Really don't know what everybody runs in their tires and was worried I may be doin too much! could you post what car, motor, juice (an idea of what it weighs), and rim/ tire size w/ how many p.s.i.

84 Coupe 155/80's 13x7s 4100 no juice 60-70 p.s.i. same thing 14x7 175/75 
93 fleetwood 155.80s 13x7's 350 2pumps 4 batts at very least 70 p.s.i.-80 same thing on 14x7's.

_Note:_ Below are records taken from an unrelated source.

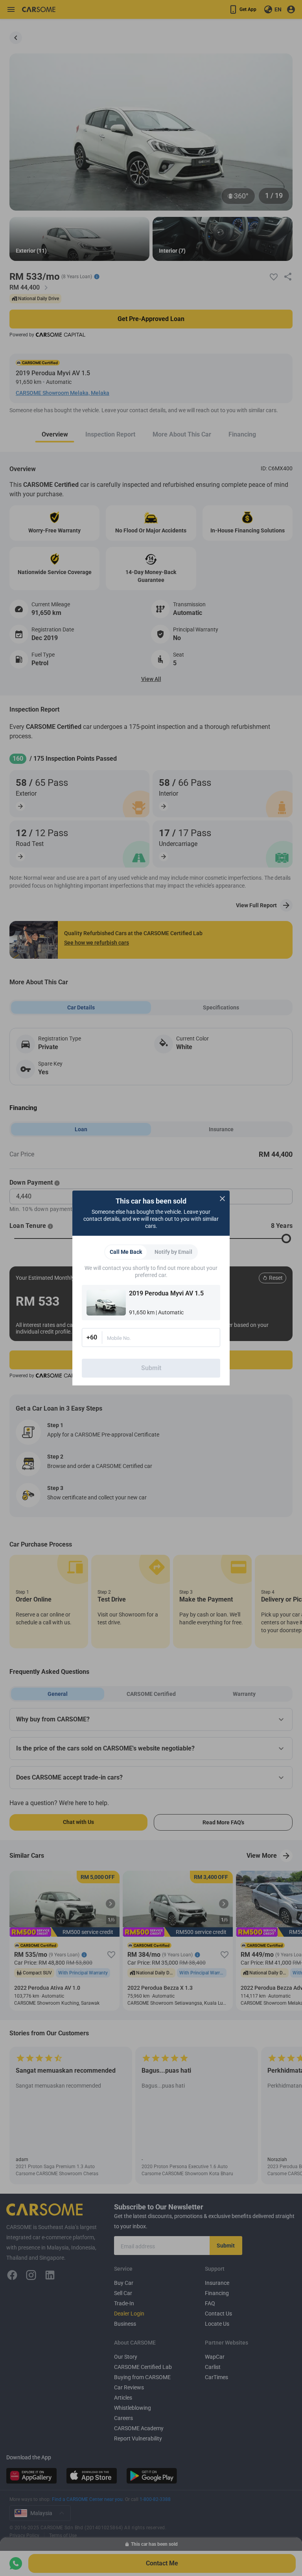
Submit (151, 1368)
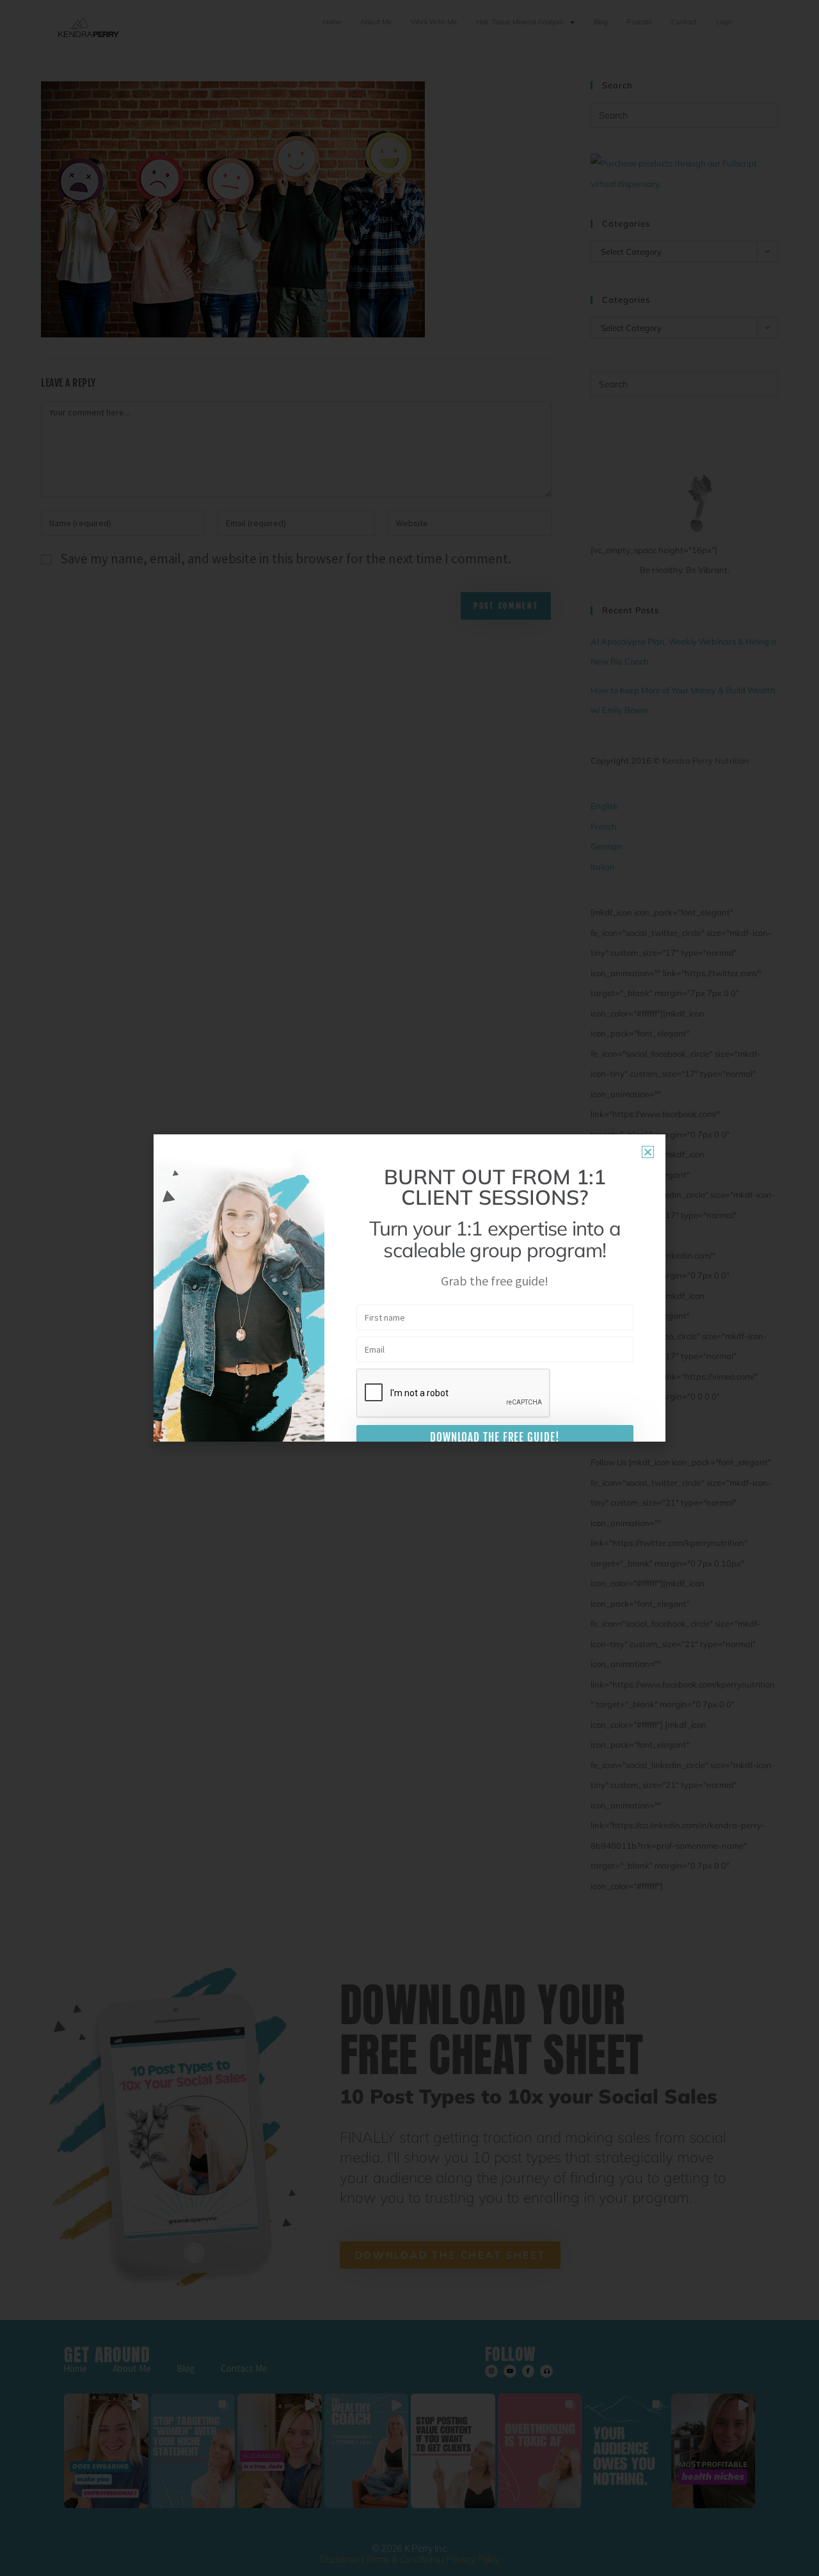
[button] (648, 1152)
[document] (409, 1288)
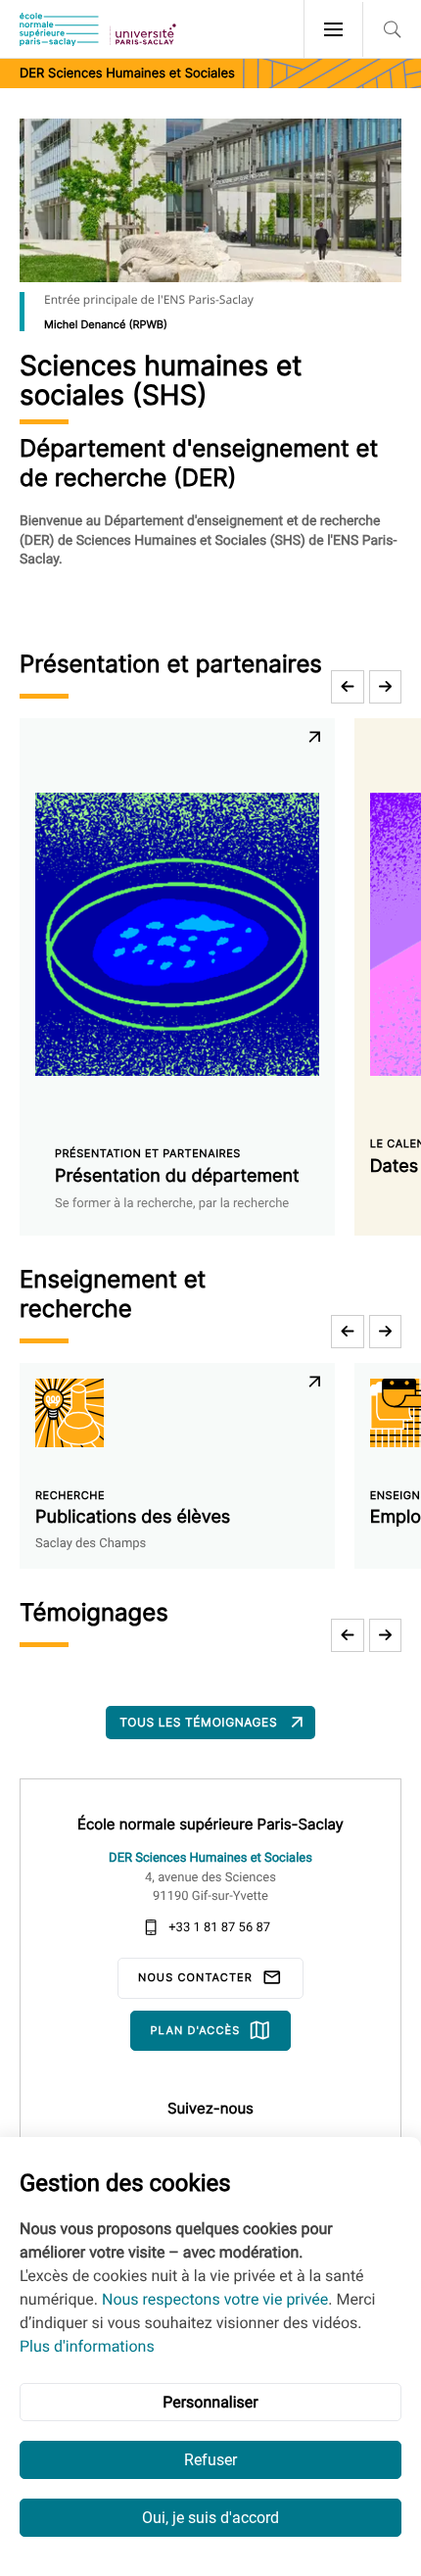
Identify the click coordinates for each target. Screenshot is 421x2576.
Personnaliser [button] (210, 2402)
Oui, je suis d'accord (210, 2517)
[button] (347, 687)
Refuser (210, 2460)
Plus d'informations (87, 2346)
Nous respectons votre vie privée (215, 2299)
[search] (391, 29)
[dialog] (210, 2356)
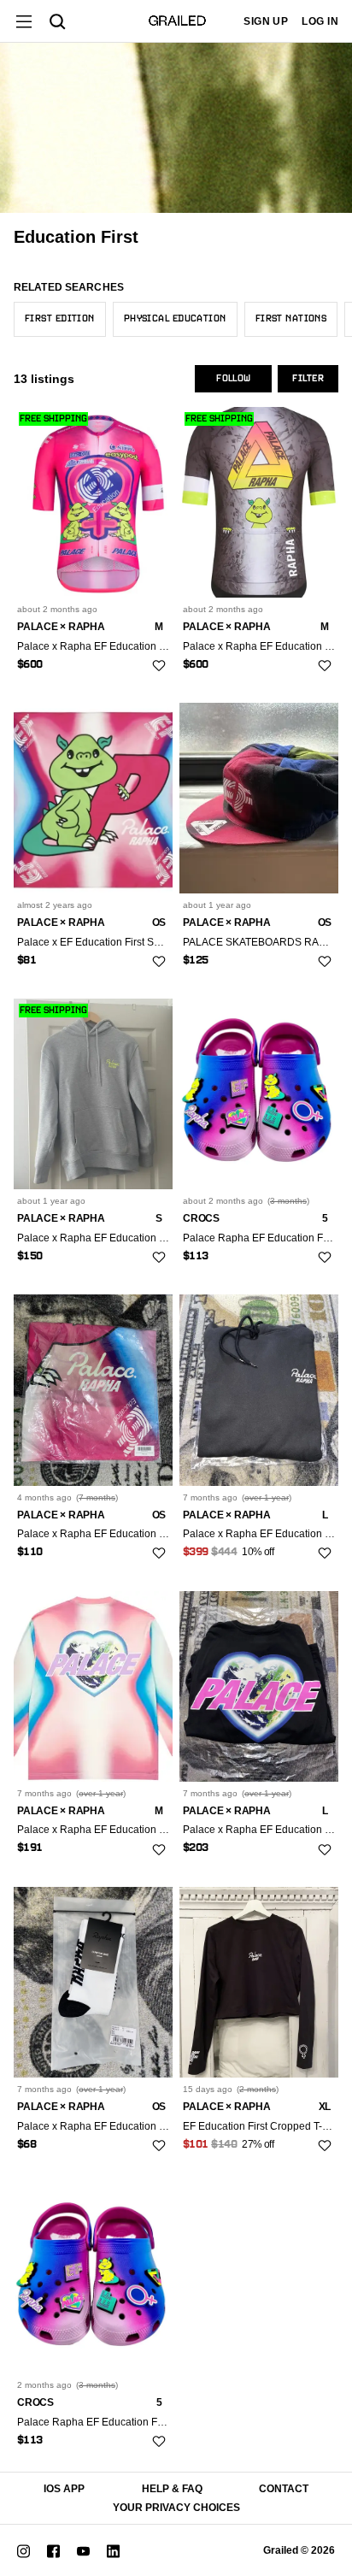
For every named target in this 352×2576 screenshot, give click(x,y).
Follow (233, 378)
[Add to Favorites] (159, 665)
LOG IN (320, 21)
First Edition (60, 319)
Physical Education (175, 319)
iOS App (64, 2489)
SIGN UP (265, 21)
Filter (308, 378)
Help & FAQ (172, 2489)
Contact (283, 2489)
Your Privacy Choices (176, 2508)
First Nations (291, 319)
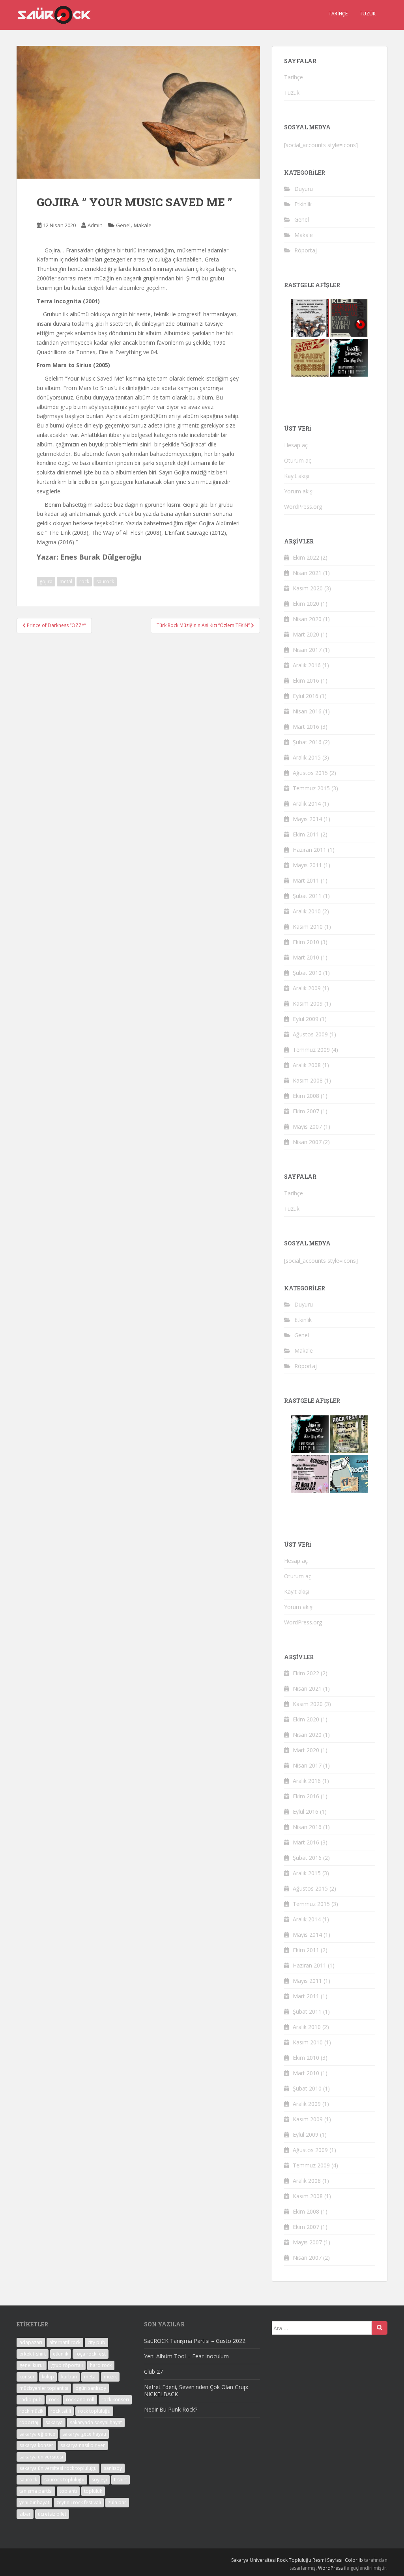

Now when I get my rims and tires done they NEVER go above 45 p.s.i. @ cool cars even if you ask but that low of tire pressure will have your big body eating the tire's shoulders and swaying everywhere in the highway, so I been doing round 70 p.s.i. since I was 16 or so never knowing any better if I shouldn't? I seen hoppers run 90+ p.s.i. with inner tubes? Am I doing too much with these tires? I know with cheap or old tires runnin em at 70+p.s.i. on the freeway can be cadistrophic, but is that soley b/c they were old/or cheap or there was way too much pressure to begine with? I've killed brand new "custom" brand 155/80s left and right but everything else holds up?

Since in reality we're all doing wrong overloading thise tires there really is no "wrong" answer I suppose so just seeing what erbody thinks and what's working for YOU!


----------



## Ragtop Ted (Sep 11, 2007)

http://www.layitlow.com/forums/24-wheels-tires/316262-tire-pressure.html


----------



## Ragtop Ted (Sep 11, 2007)

http://www.layitlow.com/forums/24-wheels-tires/303017-tire-pressures-my-big-body-caddy.html


----------



## Lowridingmike (Jan 10, 2002)

Thanks. Once again showing that if you use the search, my retarded self wouldn't have had to waste time starting a topic.:uh::twak:


----------